Start of Supplied material

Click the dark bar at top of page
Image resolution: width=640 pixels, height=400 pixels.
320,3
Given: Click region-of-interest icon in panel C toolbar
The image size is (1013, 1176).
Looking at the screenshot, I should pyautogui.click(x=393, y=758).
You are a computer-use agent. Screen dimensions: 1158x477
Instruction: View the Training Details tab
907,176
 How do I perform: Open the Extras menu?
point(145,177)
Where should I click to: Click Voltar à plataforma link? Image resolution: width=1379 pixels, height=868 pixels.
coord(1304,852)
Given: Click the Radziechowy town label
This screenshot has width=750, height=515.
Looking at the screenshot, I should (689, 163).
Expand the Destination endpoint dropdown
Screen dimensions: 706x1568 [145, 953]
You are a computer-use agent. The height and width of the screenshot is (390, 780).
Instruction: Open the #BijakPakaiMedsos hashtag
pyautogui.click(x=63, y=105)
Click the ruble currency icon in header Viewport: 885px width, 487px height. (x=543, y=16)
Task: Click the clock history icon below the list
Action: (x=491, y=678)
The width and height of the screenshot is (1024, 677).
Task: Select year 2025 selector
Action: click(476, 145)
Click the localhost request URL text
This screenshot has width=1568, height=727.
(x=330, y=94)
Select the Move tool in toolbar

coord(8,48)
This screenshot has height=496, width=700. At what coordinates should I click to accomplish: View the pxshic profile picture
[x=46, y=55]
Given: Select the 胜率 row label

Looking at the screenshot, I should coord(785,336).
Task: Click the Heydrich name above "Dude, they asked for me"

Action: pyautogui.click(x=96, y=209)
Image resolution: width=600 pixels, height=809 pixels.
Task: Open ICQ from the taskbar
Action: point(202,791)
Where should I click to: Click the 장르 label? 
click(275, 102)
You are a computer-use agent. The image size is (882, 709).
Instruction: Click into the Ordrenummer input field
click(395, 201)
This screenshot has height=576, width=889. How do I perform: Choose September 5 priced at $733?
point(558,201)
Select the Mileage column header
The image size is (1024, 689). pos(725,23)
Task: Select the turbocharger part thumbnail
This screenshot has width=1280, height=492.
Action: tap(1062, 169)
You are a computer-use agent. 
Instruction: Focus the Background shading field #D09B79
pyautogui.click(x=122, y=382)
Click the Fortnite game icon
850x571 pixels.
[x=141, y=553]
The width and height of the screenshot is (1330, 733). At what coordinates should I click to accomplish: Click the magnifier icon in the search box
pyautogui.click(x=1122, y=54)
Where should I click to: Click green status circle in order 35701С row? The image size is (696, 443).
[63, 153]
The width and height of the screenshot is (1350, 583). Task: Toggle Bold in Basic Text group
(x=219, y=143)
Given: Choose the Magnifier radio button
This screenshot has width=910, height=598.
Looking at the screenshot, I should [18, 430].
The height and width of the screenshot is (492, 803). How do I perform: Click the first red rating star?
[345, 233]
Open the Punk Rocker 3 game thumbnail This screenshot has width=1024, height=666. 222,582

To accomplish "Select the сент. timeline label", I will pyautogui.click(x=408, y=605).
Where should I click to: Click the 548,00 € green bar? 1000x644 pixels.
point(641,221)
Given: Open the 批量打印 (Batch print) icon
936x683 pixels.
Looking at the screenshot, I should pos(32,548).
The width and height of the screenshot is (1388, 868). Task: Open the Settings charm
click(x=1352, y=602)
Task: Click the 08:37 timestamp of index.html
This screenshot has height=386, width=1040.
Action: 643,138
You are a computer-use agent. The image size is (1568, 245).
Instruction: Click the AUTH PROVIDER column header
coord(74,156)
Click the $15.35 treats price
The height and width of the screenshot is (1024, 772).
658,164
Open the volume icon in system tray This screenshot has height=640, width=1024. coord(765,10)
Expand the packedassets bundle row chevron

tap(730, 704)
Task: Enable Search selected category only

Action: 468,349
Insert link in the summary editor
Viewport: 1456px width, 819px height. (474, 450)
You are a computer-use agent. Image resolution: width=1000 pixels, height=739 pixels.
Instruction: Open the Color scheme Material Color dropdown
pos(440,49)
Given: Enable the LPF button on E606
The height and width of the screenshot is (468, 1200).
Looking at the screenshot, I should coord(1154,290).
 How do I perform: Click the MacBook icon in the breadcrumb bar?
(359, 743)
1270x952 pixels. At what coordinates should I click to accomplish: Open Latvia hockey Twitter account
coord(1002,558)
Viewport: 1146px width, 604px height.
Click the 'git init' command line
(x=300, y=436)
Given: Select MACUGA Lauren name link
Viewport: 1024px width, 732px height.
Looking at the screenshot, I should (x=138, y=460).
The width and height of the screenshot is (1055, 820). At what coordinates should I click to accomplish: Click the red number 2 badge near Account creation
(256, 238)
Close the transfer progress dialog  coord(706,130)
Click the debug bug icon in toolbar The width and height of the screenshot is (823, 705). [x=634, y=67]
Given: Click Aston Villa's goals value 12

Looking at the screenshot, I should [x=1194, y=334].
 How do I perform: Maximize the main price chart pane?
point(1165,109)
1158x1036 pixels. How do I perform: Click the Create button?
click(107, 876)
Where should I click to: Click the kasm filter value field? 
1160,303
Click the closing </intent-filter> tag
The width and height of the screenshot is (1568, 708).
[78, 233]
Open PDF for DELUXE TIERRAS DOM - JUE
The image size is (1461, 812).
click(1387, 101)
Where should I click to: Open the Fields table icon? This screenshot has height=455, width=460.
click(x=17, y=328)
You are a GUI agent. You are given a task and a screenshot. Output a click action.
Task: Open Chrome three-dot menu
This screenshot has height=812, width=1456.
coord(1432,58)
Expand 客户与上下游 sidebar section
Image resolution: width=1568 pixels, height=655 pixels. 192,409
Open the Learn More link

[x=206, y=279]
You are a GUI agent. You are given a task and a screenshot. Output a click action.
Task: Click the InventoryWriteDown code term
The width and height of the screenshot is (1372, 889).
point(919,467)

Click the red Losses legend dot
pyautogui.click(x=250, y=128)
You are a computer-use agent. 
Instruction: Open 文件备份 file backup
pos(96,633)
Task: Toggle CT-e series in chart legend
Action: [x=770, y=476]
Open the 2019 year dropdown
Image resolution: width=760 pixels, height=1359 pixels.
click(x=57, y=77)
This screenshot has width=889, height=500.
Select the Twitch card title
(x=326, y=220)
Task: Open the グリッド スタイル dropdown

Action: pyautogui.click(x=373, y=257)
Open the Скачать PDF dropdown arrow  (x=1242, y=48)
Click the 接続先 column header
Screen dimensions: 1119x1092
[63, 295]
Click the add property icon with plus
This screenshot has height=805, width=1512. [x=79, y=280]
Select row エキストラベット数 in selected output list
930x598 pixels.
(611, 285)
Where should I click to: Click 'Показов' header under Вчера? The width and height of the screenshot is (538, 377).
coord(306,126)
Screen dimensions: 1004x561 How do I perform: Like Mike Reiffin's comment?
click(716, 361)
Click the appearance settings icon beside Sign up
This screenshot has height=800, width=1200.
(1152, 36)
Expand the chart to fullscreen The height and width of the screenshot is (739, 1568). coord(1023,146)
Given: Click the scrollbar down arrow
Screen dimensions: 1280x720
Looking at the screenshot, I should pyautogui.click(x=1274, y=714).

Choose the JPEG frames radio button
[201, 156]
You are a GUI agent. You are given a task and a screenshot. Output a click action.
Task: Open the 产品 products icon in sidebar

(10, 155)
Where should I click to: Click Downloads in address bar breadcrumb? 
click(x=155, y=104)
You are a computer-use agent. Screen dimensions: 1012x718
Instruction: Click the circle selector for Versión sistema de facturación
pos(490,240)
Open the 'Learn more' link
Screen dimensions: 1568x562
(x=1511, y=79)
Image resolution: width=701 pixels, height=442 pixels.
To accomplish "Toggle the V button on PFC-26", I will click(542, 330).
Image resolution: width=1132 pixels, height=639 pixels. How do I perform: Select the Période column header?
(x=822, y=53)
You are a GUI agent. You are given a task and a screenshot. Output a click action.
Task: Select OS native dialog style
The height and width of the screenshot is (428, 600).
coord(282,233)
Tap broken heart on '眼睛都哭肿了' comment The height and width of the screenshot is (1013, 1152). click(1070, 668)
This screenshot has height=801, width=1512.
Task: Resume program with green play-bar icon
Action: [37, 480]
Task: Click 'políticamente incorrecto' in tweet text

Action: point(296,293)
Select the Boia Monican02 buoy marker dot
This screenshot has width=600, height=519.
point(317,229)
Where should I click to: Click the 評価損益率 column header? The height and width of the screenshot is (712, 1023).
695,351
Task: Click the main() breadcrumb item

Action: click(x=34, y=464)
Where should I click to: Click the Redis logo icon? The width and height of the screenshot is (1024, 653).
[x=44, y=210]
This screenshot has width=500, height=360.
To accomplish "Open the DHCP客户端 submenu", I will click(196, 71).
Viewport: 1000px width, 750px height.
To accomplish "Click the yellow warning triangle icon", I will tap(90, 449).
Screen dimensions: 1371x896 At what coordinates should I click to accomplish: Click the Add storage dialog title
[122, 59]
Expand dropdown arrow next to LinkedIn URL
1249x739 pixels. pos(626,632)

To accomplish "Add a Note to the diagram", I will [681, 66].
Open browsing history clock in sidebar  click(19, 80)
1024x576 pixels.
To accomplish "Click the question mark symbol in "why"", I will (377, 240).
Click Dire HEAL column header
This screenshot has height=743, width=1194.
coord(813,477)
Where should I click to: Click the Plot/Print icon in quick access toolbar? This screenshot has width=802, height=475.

End of Supplied material

# Exercise goal
Which lines of the data above contain the string "computer"? Copy each of them.

# Worked solution
You are a computer-use agent. Screen dimensions: 1158x477
You are a computer-use agent. The height and width of the screenshot is (390, 780).
You are a computer-use agent. The image size is (882, 709).
You are a computer-use agent. 
You are a computer-use agent. The image size is (1568, 245).
You are a computer-use agent. Image resolution: width=1000 pixels, height=739 pixels.
You are a computer-use agent. 
You are a computer-use agent. Screen dimensions: 1012x718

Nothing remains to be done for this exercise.